Do these statements agree with the passage below on measuring fine-scale 3D facial detail? (a) The evaluation used 100 FaceScape-Lab images with ground-truth meshes. (b) LPIPS was originally developed to assess 3D facial geometry. (c) Performance drops moderately at extreme pose angles of about 60°. Answer yes or no for each and quote the words from the passage that decide it.

### Passage shown
<<<<

As no quantitative metric directly evaluates fine-scale 3D facial geometry, LPIPS became an appropriate metric of this concern, as it quantifies the semantic accuracy and detail consistency, as reported in Table 3. Although LPIPS was developed specifically for real-world RGB images, its use for assessing fine-scale 3D facial detail was validated for visual similarity and semantic coherence without pixel-level alignment [51].
They used FaceScape-Lab images with ground-truth meshes (100 images distributed randomly). Because few of the competing models output only unrendered meshes, all the meshes of the competing methods and the ground truth were orthographically projected to 2D, aligned with the original images, and masked to retain only visible facial patches. It encoded the masked results out to latent representations, decoded back to images, and also applied LPIPS for validation. As indicated in Table 4, the proposed method has the best semantic accuracy, followed by detail consistency, which aligns with the qualitative results described in Figure 5. Although a moderate performance degradation is observed at extreme pose angles (≈60°), the proposed framework consistently ranks among the top unsupervised methods across all evaluation metrics. This behavior is primarily attributed to self-occlusion and missing texture supervision in non-visible regions, a known limitation of monocular self-supervised reconstruction. Importantly, the results demonstrate that the hierarchical design preserves competitive accuracy under moderate poses while substantially improving fine-scale detail fidelity.

>>>>

### Entries shown

<<<<

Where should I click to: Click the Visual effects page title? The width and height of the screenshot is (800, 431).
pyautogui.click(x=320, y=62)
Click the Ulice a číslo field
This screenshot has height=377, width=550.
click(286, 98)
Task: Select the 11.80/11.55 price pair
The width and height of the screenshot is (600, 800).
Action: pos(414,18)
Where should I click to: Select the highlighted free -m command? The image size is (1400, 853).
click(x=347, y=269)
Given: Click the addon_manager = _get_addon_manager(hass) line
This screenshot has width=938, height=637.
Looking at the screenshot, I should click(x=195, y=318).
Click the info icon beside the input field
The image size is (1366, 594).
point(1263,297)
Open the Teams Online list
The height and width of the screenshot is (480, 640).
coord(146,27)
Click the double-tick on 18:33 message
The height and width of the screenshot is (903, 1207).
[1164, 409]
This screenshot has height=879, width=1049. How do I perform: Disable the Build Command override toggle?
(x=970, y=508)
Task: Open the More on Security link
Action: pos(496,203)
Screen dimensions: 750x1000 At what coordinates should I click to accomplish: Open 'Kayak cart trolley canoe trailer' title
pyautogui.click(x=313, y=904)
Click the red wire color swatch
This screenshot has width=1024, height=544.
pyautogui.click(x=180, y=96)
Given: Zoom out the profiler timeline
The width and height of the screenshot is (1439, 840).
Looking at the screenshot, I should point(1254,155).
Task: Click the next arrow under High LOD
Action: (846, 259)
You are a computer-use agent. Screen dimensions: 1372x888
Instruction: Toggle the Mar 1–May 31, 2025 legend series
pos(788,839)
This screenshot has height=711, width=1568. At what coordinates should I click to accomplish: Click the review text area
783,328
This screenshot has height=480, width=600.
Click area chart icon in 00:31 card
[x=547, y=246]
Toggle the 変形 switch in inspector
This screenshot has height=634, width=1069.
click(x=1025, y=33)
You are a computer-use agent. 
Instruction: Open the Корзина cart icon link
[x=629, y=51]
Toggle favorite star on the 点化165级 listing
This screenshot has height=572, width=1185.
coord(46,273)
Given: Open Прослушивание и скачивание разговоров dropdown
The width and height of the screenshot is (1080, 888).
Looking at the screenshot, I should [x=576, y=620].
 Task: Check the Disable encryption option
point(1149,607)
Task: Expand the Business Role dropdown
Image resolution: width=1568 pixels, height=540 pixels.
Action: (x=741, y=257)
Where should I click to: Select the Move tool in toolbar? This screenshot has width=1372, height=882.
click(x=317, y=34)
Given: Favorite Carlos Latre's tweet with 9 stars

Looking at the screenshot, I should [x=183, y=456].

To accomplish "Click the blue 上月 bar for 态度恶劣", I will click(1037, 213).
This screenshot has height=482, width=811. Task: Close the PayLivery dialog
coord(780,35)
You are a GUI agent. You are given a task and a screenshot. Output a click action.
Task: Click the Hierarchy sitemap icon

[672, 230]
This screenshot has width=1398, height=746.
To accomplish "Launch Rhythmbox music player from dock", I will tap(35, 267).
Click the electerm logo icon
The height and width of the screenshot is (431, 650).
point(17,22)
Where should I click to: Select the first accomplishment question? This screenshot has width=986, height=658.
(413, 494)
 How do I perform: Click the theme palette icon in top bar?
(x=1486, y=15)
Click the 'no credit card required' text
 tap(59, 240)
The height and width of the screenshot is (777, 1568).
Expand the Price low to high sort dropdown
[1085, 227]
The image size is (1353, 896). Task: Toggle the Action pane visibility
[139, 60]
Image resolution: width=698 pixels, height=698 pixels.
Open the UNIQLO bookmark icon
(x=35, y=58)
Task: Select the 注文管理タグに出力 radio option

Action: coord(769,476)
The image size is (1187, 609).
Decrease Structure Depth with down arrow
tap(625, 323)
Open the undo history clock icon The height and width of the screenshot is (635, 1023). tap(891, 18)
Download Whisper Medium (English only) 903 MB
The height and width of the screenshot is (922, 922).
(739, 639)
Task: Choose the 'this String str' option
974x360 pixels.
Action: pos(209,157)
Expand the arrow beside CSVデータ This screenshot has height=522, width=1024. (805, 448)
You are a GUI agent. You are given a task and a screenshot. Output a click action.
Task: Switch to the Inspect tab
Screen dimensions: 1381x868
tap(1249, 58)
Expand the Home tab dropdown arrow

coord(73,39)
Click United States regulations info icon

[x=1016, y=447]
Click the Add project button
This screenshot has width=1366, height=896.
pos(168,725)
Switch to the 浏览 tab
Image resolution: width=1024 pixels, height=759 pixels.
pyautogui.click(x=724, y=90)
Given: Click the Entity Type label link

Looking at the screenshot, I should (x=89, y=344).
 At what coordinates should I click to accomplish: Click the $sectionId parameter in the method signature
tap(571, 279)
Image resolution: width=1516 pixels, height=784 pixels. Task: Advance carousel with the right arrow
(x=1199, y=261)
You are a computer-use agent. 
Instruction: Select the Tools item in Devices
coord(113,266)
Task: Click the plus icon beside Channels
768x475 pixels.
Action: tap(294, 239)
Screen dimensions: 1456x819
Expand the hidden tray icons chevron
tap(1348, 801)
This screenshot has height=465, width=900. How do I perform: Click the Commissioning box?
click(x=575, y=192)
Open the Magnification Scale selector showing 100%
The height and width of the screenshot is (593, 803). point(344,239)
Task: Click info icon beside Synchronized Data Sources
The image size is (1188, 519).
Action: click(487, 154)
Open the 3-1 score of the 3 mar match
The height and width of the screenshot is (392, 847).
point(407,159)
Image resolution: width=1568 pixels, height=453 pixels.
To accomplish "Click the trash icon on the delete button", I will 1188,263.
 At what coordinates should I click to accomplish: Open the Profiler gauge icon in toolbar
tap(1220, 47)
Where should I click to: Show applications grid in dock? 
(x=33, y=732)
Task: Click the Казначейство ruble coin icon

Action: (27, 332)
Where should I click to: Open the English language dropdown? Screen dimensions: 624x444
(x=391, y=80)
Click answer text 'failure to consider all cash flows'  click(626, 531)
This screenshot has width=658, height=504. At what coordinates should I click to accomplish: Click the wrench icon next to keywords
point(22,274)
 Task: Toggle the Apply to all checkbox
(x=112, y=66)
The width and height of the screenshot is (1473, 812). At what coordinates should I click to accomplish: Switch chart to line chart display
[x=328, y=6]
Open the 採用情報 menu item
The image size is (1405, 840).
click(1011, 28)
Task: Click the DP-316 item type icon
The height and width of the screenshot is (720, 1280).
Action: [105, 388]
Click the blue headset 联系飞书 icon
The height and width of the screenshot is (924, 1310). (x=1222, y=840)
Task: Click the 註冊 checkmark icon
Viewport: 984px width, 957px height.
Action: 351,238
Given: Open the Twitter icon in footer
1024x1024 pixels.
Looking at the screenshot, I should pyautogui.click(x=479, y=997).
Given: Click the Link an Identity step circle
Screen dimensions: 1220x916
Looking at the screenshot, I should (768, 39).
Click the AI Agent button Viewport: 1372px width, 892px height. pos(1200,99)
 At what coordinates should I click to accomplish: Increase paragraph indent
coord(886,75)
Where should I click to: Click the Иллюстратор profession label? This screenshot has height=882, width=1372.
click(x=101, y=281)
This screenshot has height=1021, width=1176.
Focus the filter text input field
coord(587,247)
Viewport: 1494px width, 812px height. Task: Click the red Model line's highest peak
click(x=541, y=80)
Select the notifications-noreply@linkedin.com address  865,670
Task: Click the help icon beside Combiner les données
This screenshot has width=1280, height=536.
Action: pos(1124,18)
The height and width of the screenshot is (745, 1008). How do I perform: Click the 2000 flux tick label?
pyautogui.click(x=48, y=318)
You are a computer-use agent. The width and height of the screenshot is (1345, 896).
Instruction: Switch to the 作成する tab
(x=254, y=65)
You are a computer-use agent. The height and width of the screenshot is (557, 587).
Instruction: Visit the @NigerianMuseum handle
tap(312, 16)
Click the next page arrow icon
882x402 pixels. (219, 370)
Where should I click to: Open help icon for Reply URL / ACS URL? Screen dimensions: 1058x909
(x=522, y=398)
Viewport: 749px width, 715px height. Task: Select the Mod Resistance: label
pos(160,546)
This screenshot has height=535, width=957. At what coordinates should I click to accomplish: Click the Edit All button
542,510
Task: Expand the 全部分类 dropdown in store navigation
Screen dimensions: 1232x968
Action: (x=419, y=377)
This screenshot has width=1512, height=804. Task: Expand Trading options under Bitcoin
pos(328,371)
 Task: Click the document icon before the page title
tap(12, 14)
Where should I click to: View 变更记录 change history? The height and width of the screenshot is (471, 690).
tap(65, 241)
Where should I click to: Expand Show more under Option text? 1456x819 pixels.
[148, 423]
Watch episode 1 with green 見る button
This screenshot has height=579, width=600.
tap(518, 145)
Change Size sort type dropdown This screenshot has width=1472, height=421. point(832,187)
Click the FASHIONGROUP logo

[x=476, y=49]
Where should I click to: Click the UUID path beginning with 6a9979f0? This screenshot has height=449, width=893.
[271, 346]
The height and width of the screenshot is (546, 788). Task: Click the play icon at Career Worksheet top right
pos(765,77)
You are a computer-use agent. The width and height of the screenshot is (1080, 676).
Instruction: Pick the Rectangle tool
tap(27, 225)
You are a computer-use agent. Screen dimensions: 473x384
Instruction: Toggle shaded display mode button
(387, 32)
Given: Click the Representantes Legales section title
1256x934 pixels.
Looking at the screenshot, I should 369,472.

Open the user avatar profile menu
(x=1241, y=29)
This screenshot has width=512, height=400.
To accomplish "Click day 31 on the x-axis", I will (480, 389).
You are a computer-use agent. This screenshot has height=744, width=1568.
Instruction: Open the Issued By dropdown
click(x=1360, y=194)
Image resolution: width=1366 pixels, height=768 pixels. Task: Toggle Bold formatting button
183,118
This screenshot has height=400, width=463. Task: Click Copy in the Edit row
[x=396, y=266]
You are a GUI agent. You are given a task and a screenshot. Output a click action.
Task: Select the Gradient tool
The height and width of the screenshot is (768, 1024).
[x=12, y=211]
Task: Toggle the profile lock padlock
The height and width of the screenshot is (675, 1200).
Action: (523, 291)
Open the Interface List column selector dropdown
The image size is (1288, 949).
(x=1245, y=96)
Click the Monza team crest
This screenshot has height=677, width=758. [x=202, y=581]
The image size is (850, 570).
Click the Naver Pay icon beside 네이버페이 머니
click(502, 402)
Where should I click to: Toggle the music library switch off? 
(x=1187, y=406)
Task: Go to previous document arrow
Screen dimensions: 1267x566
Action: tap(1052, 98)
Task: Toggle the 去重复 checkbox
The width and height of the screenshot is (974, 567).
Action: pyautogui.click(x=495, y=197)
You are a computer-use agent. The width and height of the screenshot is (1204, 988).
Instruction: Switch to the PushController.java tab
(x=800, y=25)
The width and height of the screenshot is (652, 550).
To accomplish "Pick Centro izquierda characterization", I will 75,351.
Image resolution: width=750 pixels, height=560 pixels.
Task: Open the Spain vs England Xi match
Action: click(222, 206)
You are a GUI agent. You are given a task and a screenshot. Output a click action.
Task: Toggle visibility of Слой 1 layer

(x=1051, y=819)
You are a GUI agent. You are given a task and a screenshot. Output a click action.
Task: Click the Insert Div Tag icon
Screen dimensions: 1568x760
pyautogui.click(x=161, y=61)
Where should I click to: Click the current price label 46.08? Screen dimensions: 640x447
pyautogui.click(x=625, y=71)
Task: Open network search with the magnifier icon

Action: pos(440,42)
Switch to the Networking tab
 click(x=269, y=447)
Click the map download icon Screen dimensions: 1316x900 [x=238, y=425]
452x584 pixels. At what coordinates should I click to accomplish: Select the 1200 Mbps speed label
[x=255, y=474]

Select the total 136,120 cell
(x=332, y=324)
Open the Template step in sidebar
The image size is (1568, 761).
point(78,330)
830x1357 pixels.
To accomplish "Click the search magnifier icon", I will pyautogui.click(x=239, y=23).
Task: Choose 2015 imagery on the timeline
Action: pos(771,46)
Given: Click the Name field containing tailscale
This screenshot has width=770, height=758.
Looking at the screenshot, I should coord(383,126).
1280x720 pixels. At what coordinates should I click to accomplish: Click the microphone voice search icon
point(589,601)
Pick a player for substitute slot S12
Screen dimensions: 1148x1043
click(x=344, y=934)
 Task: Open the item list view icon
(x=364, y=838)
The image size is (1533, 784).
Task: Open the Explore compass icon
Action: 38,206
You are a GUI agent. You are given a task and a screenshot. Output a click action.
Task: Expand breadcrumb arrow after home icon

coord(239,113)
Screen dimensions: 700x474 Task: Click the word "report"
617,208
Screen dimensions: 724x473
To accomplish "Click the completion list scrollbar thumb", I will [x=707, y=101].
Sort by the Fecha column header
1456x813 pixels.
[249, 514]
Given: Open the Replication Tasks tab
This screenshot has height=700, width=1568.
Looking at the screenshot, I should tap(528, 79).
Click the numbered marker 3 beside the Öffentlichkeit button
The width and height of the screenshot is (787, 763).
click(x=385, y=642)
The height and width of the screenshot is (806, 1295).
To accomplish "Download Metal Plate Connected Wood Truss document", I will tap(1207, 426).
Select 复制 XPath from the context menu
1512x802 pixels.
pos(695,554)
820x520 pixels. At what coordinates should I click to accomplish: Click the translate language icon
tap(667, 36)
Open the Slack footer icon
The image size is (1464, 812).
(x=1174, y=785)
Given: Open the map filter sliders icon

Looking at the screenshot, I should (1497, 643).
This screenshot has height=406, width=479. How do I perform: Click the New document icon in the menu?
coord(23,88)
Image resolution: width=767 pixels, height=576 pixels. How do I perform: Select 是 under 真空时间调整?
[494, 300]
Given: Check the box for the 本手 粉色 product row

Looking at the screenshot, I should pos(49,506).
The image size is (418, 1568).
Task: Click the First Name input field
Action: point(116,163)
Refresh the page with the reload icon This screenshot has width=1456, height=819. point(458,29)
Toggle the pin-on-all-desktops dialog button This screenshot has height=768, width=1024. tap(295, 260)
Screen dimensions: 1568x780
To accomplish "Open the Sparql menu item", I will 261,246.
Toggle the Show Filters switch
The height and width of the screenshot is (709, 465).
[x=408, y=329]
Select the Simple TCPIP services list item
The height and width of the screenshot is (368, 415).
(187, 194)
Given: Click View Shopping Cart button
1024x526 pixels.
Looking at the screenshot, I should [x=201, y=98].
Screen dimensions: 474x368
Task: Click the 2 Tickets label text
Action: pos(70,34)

>>>>

### Expected output
(a) Yes: "They used FaceScape-Lab images with ground-truth meshes (100 images distributed randomly)."
(b) No: "Although LPIPS was developed specifically for real-world RGB images"
(c) Yes: "Although a moderate performance degradation is observed at extreme pose angles (≈60°)"